▶ [WHAT IS EXPECTED]: Without the pictures, copy all the entries below exactly.

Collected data
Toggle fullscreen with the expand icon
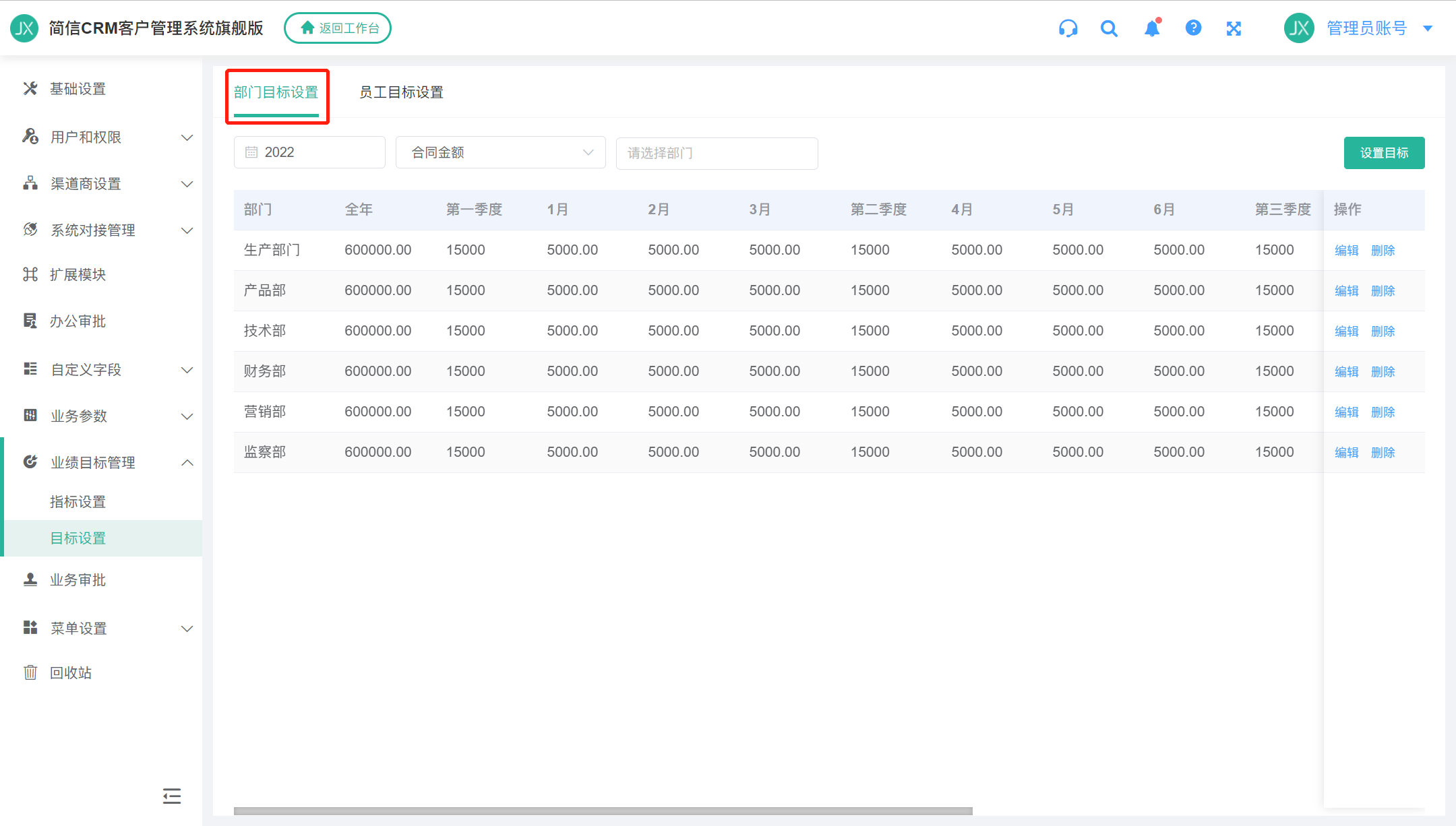Screen dimensions: 1456x826 coord(1234,28)
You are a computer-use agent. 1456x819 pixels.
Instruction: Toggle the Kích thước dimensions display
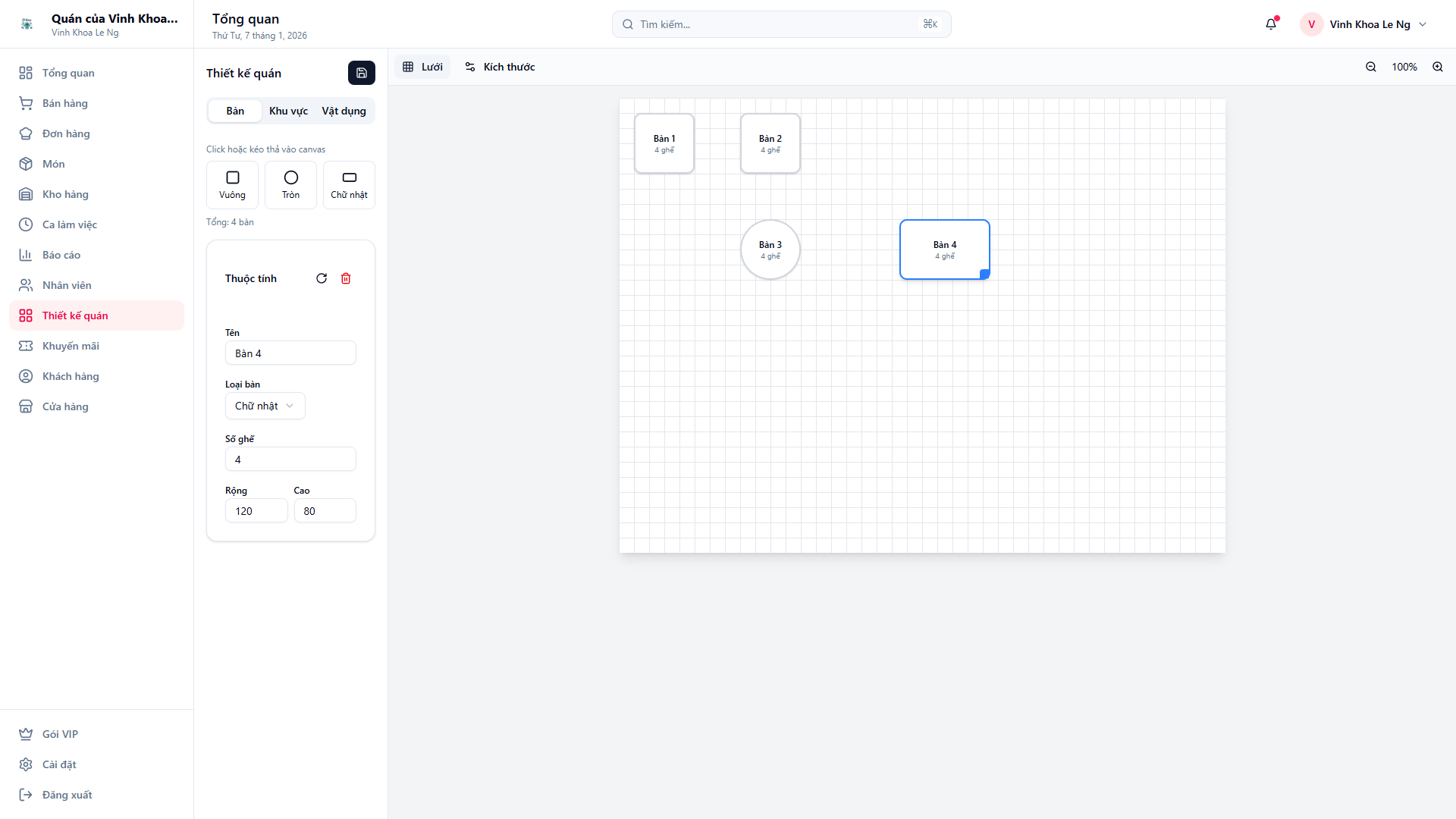pos(499,67)
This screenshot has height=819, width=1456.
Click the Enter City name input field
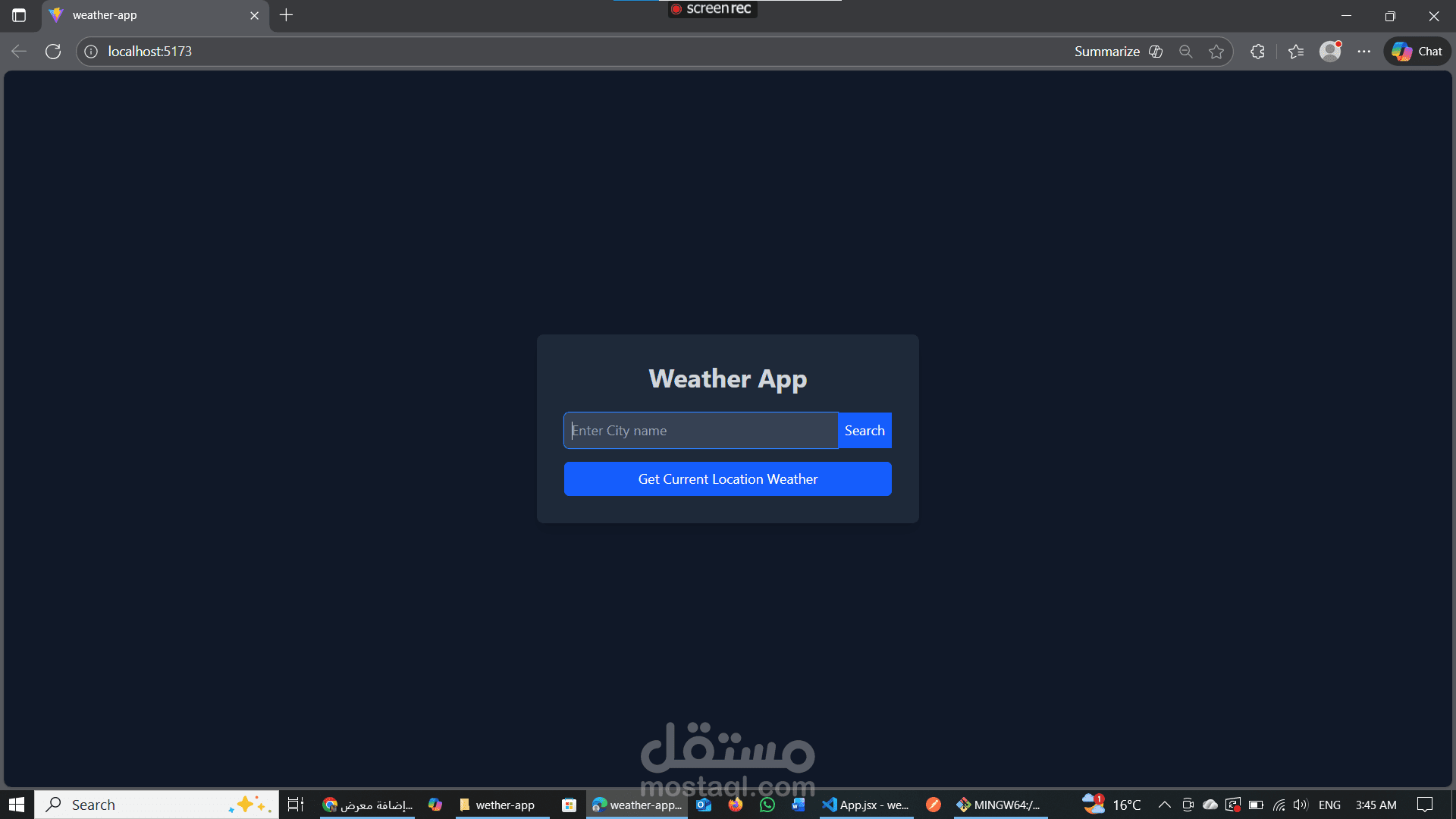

▶ [ANSWER FOR THE TASK]:
Toggle fullscreen with the expand icon
Screen dimensions: 1456x826 coord(1234,28)
You are a computer-use agent. 1456x819 pixels.
Instruction: Toggle the Kích thước dimensions display
pos(499,67)
This screenshot has height=819, width=1456.
Click the Enter City name input field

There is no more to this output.